-- Task statement --
Can you convert the records into a JSON list of strings, starting at the line containing "Task: Click the Super Admin role icon" and ending at the line containing "Action: click(411, 458)"? Each line should be its own string, and blank lines should be left out.

-- The input --

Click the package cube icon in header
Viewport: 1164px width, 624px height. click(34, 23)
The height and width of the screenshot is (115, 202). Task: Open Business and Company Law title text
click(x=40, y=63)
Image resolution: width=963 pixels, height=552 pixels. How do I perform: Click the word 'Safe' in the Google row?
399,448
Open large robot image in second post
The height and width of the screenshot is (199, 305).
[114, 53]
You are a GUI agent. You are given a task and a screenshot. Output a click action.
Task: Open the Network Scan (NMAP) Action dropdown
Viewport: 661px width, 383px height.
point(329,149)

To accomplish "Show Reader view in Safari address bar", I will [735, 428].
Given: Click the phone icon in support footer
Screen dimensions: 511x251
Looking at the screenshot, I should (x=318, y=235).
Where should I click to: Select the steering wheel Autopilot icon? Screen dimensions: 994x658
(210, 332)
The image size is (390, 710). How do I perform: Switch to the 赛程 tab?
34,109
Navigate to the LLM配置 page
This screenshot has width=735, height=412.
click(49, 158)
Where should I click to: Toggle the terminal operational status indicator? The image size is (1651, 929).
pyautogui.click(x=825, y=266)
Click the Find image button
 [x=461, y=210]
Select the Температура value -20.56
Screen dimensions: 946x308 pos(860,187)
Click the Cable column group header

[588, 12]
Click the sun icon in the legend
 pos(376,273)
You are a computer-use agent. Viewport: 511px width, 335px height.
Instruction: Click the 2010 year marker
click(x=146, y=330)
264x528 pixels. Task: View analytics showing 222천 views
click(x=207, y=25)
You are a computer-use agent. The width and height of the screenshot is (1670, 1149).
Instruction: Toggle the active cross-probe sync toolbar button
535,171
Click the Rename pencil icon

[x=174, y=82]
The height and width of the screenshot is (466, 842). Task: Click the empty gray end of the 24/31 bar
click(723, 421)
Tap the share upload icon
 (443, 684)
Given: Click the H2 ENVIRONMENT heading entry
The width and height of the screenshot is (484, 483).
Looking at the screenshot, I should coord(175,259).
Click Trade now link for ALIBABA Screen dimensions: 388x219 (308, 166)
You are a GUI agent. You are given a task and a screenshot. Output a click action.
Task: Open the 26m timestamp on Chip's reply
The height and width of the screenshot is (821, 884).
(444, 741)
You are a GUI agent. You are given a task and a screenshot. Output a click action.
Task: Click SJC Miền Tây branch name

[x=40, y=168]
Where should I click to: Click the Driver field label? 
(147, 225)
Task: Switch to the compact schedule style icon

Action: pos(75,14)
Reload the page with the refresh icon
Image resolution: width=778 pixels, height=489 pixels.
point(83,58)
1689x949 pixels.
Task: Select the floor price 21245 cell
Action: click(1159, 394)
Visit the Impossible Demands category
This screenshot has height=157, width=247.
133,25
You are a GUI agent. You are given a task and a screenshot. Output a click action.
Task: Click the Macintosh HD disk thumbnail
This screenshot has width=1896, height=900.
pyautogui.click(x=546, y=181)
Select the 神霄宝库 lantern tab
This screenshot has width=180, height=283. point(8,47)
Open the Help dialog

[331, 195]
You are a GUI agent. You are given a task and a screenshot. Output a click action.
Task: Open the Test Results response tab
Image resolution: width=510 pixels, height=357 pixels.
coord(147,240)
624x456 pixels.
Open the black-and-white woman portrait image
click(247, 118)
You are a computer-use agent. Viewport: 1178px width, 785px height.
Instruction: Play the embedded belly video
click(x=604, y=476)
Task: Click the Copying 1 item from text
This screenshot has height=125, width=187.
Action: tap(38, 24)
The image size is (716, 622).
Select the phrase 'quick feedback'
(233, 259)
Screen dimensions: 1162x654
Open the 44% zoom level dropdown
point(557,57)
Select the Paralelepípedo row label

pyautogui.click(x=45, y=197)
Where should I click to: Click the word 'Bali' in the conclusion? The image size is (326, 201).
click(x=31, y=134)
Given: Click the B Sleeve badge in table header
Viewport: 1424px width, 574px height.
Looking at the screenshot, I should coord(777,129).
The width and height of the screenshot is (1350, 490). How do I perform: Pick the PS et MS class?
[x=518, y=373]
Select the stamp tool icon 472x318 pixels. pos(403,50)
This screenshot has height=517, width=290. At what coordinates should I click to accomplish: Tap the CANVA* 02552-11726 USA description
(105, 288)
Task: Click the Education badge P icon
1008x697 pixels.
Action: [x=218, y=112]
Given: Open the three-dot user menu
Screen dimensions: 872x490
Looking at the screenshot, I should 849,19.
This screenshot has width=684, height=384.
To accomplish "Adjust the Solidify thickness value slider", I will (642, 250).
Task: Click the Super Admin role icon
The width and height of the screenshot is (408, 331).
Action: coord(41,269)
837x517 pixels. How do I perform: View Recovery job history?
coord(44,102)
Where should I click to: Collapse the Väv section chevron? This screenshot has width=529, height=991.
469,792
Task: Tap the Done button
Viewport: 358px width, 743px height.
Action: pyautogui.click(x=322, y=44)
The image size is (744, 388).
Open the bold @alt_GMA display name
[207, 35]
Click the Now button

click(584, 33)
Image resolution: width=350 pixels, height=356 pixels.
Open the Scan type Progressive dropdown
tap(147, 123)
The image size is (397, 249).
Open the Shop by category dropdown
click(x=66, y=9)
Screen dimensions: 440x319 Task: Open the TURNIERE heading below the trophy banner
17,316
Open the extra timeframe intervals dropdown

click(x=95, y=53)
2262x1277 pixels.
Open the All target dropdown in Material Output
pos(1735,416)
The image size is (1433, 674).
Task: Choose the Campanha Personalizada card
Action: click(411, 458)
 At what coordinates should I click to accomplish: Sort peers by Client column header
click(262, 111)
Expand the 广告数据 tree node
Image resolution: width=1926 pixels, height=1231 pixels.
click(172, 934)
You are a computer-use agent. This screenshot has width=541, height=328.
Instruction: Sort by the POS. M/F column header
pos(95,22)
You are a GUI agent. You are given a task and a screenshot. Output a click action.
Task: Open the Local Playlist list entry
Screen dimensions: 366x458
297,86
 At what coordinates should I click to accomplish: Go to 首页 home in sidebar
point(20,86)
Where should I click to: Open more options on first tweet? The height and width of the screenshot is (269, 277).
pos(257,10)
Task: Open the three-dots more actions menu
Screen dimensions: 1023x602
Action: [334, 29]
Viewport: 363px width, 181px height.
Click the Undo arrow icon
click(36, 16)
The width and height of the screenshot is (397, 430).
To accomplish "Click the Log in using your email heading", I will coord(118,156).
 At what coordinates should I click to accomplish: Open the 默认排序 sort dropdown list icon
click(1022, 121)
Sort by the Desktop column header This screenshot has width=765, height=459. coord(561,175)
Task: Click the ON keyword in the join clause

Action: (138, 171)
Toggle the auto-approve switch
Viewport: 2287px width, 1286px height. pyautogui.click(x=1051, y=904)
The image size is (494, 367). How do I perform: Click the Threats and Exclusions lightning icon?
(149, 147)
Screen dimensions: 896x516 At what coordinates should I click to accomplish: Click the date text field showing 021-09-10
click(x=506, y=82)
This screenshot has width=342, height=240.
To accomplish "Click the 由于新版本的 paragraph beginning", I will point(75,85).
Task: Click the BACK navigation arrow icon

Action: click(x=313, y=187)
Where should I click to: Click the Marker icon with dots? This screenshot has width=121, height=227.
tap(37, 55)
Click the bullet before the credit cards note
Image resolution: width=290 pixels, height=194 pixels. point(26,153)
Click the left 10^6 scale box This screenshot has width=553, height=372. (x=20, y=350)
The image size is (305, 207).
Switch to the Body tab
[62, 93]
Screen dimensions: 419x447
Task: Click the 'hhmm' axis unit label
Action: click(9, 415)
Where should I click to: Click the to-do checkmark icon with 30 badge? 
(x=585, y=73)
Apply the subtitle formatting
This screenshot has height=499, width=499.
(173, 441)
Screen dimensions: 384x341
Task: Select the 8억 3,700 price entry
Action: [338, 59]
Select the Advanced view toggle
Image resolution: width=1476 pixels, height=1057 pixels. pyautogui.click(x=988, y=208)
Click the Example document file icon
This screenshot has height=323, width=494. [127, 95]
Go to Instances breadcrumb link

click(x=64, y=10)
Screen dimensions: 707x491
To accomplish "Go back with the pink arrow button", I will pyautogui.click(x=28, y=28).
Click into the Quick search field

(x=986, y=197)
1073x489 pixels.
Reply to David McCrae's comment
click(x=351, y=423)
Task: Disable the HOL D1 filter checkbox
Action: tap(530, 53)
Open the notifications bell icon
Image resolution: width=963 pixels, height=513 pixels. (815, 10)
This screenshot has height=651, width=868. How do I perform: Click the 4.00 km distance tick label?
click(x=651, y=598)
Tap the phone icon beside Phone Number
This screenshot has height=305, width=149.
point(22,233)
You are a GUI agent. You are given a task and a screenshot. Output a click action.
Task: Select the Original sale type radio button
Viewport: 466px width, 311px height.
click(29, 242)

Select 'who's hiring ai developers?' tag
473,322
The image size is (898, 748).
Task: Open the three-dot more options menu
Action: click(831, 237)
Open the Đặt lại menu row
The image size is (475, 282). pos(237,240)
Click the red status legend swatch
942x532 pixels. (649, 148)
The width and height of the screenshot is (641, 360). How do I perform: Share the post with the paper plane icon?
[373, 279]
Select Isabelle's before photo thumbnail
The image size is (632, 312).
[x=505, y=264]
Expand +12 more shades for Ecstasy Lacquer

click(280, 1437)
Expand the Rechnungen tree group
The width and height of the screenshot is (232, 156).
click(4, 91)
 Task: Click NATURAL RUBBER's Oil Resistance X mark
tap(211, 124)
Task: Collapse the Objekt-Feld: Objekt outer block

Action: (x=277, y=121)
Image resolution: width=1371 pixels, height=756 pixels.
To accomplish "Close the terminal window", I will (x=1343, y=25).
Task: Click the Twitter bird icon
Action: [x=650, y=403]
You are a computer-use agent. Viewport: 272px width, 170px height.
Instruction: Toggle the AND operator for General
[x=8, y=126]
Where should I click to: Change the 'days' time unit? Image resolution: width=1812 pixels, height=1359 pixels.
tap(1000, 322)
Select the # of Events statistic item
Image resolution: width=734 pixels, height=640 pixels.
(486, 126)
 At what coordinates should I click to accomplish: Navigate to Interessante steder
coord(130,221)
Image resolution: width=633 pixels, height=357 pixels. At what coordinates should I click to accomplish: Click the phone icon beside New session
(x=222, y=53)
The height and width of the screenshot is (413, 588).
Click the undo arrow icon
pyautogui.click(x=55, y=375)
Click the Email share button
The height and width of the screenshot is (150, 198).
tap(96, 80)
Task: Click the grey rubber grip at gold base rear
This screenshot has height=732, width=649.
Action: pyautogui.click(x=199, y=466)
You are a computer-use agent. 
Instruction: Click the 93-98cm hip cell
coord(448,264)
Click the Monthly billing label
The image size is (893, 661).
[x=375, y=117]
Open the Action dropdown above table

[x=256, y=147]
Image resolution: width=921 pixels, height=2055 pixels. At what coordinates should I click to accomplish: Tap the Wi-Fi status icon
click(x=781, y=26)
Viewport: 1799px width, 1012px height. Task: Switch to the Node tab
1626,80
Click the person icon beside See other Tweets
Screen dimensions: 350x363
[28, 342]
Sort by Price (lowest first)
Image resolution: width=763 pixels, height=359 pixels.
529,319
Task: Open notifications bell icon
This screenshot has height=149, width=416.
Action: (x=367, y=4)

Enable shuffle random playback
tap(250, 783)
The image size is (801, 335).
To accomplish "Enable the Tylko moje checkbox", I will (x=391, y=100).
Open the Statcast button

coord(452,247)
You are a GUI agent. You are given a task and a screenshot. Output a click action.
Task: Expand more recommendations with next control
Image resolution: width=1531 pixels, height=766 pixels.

-- Task answer --
[
  "Task: Click the Super Admin role icon",
  "The width and height of the screenshot is (408, 331).",
  "Action: coord(41,269)",
  "837x517 pixels. How do I perform: View Recovery job history?",
  "coord(44,102)",
  "Where should I click to: Collapse the Väv section chevron? This screenshot has width=529, height=991.",
  "469,792",
  "Task: Tap the Done button",
  "Viewport: 358px width, 743px height.",
  "Action: pyautogui.click(x=322, y=44)",
  "The image size is (744, 388).",
  "Open the bold @alt_GMA display name",
  "[207, 35]",
  "Click the Now button",
  "click(584, 33)",
  "Image resolution: width=350 pixels, height=356 pixels.",
  "Open the Scan type Progressive dropdown",
  "tap(147, 123)",
  "The image size is (397, 249).",
  "Open the Shop by category dropdown",
  "click(x=66, y=9)",
  "Screen dimensions: 440x319 Task: Open the TURNIERE heading below the trophy banner",
  "17,316",
  "Open the extra timeframe intervals dropdown",
  "click(x=95, y=53)",
  "2262x1277 pixels.",
  "Open the All target dropdown in Material Output",
  "pos(1735,416)",
  "The image size is (1433, 674).",
  "Task: Choose the Campanha Personalizada card",
  "Action: click(411, 458)"
]